Do you write New Year's resolutions? Do you find that your resolutions are similar from year to year? I think that "losing weight" has been on my list for the last 25 years! I keep gaining and losing the same ten pounds every year...


A few years ago I decided to try something different. Instead of writing my resolutions for the year, I reflected back on the year that had passed and wrote down the lessons I had learned. I found that exercise to be very revealing.

Here are the top five lessons I have learned in the course of the year:

1. Inter-generational communication enriches the workplace and our communities.

Our population is aging. The baby boomers are retiring in record numbers. As they leave, we lose their corporate knowledge.

The Generation X and Y are joining the workforce. They have an innate ability to use technology to connect and to learn and teach.

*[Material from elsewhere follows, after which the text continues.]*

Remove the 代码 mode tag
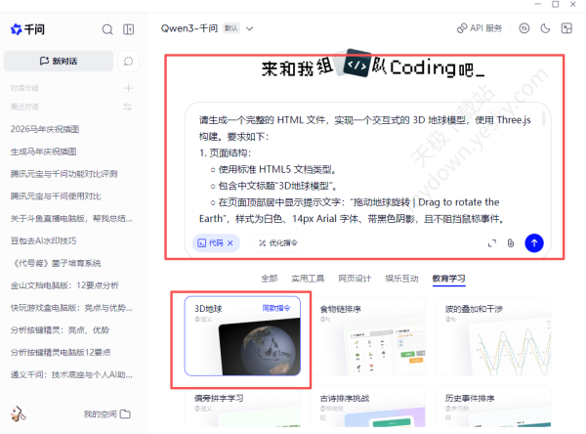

The older generation and the younger generation have something to learn from each other if only they took the time to listen with an open mind and open heart.

This also applies to children (even adult age children) and their parents, grandchildren and their grandparents. I will keep fond memories from are a few road trips I took with my parents and my daughters this year where I learned some fascinating facts about my family history. My children taught a few things to their grandparents too for example they were surprised to find out that talking on the phone is passé because with MSN you can chat with half a dozen friends all at the same time while listening to music and doing homework.

2. Everyone has a story to tell and a lesson to teach.

I have met some fascinating people this year.

I recall a conversation I had with an older gentleman in a hotel in Fredericton (New Brunswick) who shared with me his career path in the public service and taught me a few things about perseverance and standing for what you believe in.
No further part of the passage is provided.